Review: Blokkmonsta & Schwartz – 2060: Zeugen der Apokalypse



  • 01. 2060 (Remix)
    02. Bladerunners
    feat. Uzi
    03. Anthropophagus
    04. Zeugen der Apokalypse
    05. Cyberpunks
    feat. Rako & Jayson
    06. Mission in Robot City
    07. Gute alte Zeit
    08. Die Schlacht am Mutanten-Pass
    feat. Hirntot Posse
    09. Schwermetall 2
    10. F.B.I - FightBotInvasion
    11. Land der Ratten
    feat. GPC
    12. Mutantentanz feat. Manny Marc
    13. Pilger der Endzeit feat. Prinz Pi
    14. Infiziert & untot feat. Greckoe
    15. Experimente im Hive feat. Dr. Faustus
    16. UFOs am Himmel
    17. Offenbarung 2061
    18. Abspann


    Hand aufs Herz: Apokalyptische Fantasien hat doch jeder schonmal gehabt. Erst neulich habe ich mich mit einem guten Freund darüber unterhalten, welche Musik wohl im Range Rover laufen würde, während wir unser Mädchen heldenhaft vor den einfallenden Zombie-Horden retten. Einen potenziellen Soundtrack für den nuklearen Holocaust stellt das neue Blokkmonsta & Schwartz-Album dar: Endlich werden wieder Zombies im Keller gefoltert, zähnefletschende Mutanten-Ratten aus der Kanalisation Berlins ans Tageslicht gelockt und blutgeifernde Cyborgs auf sadistische Kannibalen losgelassen. An die Geschütze!

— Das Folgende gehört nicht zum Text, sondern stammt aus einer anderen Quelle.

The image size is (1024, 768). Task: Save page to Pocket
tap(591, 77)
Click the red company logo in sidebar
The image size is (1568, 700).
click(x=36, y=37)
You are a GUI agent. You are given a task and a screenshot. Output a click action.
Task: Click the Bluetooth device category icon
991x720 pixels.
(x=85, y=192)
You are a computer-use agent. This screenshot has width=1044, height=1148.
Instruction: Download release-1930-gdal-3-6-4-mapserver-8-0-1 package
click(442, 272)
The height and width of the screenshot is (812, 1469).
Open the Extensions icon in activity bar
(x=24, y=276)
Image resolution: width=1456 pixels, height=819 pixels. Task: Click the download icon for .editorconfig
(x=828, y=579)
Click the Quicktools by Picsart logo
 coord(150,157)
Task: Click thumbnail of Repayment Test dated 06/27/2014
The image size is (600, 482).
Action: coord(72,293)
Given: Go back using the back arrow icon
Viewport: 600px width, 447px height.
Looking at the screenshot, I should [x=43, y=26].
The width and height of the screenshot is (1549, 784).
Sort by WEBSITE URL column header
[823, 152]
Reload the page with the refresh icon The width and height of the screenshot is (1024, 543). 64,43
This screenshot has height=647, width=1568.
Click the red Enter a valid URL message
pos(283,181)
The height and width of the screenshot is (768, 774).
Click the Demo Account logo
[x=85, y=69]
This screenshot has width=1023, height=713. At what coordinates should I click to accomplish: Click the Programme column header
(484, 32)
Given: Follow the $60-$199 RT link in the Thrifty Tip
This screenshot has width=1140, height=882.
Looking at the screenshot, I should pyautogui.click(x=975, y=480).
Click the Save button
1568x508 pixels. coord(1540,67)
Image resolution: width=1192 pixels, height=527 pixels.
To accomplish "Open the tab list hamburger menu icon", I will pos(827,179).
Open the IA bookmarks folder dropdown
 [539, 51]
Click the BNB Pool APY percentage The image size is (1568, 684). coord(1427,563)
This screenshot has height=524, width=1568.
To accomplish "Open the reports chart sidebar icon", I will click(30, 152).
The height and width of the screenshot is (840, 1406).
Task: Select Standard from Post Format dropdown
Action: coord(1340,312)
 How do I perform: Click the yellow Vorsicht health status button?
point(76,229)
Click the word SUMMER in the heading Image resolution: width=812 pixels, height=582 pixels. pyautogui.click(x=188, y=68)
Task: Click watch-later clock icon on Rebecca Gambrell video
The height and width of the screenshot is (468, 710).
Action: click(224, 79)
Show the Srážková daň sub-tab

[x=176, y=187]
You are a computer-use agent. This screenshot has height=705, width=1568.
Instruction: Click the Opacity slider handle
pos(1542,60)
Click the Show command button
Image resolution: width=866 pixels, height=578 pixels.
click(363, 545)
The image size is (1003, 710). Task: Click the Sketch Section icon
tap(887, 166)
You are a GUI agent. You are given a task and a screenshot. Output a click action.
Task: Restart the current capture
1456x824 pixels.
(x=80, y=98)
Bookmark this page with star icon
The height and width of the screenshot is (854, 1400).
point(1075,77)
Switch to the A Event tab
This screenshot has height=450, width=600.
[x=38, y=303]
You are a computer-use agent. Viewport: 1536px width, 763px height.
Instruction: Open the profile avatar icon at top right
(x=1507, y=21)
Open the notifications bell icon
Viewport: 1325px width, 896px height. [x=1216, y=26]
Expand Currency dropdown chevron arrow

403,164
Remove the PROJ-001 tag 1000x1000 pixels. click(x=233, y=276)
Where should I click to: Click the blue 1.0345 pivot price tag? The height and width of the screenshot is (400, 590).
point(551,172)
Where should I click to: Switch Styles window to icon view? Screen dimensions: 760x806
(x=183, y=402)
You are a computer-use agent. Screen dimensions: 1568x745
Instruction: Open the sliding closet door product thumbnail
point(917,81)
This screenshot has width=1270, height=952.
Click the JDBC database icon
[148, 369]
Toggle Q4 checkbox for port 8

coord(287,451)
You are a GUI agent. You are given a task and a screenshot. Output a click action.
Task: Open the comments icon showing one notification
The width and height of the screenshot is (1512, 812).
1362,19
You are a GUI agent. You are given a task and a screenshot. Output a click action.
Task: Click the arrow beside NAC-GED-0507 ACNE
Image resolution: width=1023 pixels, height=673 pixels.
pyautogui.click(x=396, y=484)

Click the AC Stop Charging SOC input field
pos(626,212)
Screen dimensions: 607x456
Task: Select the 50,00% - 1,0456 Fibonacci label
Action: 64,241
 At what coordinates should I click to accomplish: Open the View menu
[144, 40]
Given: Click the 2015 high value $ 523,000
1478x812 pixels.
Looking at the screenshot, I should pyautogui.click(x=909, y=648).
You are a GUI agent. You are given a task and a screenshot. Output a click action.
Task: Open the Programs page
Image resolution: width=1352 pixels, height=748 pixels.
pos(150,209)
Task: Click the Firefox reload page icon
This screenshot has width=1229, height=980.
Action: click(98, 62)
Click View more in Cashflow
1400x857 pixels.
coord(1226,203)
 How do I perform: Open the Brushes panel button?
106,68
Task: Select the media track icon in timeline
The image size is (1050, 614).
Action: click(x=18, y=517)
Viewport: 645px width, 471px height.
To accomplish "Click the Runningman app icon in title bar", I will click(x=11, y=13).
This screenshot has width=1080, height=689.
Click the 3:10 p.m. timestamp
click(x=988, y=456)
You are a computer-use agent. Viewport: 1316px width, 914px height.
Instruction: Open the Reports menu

    Wir treffen Blokkmonsta & Schwartz bei "Experimenten im Hive". Unter Bergen aus Schutt und Asche liegt der Eingang zum Versteck der Hirntot-Posse, die sich als letzte menschliche Instanz gegen Zombies, Aliens, Roboter und Mutanten behaupten kann. Während wir mit dem Fahrstuhl bis in das 20. Stockwerk unter der Erdoberfläche fahren, gibt uns Commander Schwartz eine kurze Einweisung: Wir schreiben das Jahr 2060. Ein Jahrzehnt ist vergangen seit der atomaren Katastrophe des Vorgängeralbums "2050". Sechs Milliarden Menschen haben seitdem ihr Leben gelassen. Zum Glück verfügt die Hirntot-Gang über ein beeindruckendes Waffenarsenal, um sich gegen die übermächtigen Gegner am Mutanten-Pass zur Wehr zu setzen. Während Blokk ein Stockwerk unter uns mit 'ner Kettensäge an einem Untoten hantiert – zu rein medizinischen Zwecken natürlich – präsentiert uns Schwartz stolz eine ganze Wand voller Großkaliberwaffen, Streitäxten, Plasmakanonen, Flammenwerfern, Granaten, Samuraischwerter, Gatling-Guns und Pilgerstäben. Sogar mit einem Wagenheber will der Freiheitskämpfer mal einen Zombie zur Strecke gebracht haben. Damit laufen Blokk & Schwartz Massiv mal eben seinen Rang als Deutschraps Waffen-Exorzist Nr. 1 ab.


    "Diese Welt ist ein nuklearer Moloch/
    Der Sonnengott Apollon ist mutiert und sieht aus wie Gollum/
    Mein Schatz ist diese alte Machete/
    Sie ist stumpf vom Spalten dieser ganzen Mutantenschädel/
    "
    (Schwartz auf "Zeugen der Apokalypse")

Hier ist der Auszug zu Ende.